In artikel 2.4.2. onder h van het Wrakingsprotocol van deze rechtbank is bepaald dat de wrakingskamer een verzoek tot wraking zonder behandeling ter zitting aanstonds kan afwijzen of niet-ontvankelijk verklaren indien het een verzoek tot wraking van de wrakingskamer of één of meer van haar leden betreft en sprake is van evident misbruik van recht. Op grond van het voorgaande oordeelt de wrakingskamer dat evident sprake is van misbruik van recht door verzoeker.

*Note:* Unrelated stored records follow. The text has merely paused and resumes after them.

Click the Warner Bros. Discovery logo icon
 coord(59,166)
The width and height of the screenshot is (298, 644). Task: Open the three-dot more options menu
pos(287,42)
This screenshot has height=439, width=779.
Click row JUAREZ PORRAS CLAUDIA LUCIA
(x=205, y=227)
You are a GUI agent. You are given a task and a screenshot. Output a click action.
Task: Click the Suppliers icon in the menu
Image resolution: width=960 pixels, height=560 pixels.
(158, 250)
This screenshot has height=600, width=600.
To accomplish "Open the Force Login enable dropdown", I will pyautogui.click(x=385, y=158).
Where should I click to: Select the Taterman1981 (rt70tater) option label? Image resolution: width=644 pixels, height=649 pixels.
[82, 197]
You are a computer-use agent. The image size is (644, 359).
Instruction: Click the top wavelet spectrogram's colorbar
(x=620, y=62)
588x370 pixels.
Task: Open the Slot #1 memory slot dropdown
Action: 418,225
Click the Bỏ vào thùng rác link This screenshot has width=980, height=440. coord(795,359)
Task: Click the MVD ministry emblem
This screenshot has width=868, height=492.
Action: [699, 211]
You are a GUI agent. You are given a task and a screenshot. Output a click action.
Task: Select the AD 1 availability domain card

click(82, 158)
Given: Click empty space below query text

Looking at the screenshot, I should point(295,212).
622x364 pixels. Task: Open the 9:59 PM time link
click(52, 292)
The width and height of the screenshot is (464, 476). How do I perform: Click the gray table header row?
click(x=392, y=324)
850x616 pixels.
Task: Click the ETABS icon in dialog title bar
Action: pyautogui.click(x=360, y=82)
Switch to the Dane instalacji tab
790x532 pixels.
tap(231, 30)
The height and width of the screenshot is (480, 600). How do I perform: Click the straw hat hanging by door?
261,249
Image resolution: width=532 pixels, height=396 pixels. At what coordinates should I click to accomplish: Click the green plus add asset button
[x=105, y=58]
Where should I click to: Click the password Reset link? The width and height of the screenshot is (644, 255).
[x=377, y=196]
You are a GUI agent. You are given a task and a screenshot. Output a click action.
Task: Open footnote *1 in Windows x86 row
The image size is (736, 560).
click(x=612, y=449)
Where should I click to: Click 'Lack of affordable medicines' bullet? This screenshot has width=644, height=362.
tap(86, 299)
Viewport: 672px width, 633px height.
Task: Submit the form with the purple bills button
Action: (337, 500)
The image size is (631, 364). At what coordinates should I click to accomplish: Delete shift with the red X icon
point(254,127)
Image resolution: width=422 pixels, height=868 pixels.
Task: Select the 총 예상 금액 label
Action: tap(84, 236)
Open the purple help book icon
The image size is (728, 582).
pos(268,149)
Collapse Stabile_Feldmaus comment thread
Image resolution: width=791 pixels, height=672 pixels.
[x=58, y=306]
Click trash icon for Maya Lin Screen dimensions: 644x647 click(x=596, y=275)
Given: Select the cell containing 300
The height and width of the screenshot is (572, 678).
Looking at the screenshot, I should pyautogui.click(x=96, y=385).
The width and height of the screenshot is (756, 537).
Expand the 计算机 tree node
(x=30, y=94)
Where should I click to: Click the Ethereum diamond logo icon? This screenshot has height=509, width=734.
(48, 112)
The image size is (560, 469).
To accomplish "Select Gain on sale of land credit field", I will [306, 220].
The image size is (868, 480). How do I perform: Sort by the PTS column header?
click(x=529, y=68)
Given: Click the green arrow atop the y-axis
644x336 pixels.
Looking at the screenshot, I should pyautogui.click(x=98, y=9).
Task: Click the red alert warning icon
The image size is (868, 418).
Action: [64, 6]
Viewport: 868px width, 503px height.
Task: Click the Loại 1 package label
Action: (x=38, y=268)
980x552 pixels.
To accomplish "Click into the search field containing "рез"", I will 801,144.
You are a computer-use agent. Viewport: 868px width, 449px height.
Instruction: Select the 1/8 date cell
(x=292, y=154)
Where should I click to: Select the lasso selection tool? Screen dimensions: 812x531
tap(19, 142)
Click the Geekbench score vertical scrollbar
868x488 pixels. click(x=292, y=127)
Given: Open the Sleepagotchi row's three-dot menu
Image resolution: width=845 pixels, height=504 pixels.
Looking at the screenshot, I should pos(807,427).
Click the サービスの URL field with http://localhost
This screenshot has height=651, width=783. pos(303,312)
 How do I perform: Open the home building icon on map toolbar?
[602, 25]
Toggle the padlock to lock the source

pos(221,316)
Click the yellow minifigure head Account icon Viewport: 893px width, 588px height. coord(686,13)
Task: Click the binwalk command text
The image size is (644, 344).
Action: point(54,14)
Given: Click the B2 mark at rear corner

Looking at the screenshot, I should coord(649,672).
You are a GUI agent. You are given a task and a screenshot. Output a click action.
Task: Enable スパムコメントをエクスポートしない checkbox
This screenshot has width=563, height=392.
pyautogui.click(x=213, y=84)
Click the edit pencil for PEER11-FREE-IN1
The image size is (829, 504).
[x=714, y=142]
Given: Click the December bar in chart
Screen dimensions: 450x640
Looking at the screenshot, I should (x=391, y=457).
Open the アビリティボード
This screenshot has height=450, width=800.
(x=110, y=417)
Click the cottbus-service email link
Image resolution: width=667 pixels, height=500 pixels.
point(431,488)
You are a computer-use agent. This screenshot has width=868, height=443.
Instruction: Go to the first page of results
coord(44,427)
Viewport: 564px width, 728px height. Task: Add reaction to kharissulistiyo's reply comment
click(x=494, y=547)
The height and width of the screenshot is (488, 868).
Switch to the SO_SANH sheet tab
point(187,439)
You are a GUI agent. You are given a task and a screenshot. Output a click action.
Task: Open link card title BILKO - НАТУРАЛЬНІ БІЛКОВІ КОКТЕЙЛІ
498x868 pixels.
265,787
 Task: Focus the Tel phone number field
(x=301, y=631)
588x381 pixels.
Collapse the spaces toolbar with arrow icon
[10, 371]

Het wrakingsverzoek kan namelijk in redelijkheid niet anders worden verstaan dan als de aanwending van de bevoegdheid tot wraking voor een ander doel dan waarvoor deze is gegeven.
3.4.
Het wrakingsverzoek gericht tegen de wrakingskamer wordt daarom direct afgewezen.
3.5.
Nu er sprake is van een opeenstapeling van wrakingsverzoeken, doordat eerst de behandelend rechter en vervolgens de wrakingskamer is gewraakt, legt de wrakingskamer om verdere vertraging van de wrakingsprocedure te voorkomen aan verzoeker een verbod op om de wrakingskamer of één van haar leden te wraken. [1] Dit betekent dat een volgend wrakingsverzoek van verzoeker in de procedure met zaaknummer 598699 HA RK 25-144 niet in behandeling wordt genomen en de zaak niet in handen van een andere wrakingskamer wordt gesteld.

4.De beslissing

De wrakingskamer:
4.1.
wijst het wrakingsverzoek af.
4.2.
draagt de griffier van de wrakingskamer op deze beslissing toe te sturen aan verzoeker, de rechters waartegen het wrakingsverzoek is gericht, andere betrokken partijen, en de president van deze rechtbank;
4.3.
bepaalt dat de procedure van verzoeker met zaaknummer 598699 HA RK 25-144 moet worden voortgezet in de stand waarin deze zich bevond op 1 september 2025;
4.4.
bepaalt dat een volgend wrakingsverzoek in de wrakingszaak met het zaaknummer 598699 HA RK 25-144 niet in behandeling wordt genomen.
Deze beslissing is genomen door mr. J.G. Nicholson, voorzitter, mr. C.S.K. Fung Fen Chung en mr. F.C. Burgers als leden van de wrakingskamer, bijgestaan door mr. N.S. Stekkel, griffier, en in het openbaar uitgesproken op 4 september 2025.
de griffier de voorzitter
Tegen deze beslissing staat geen rechtsmiddel open.

Voetnoten

1.Zie ook Hoge Raad 25 september 2018, ECLI:NL:HR:2018:1770.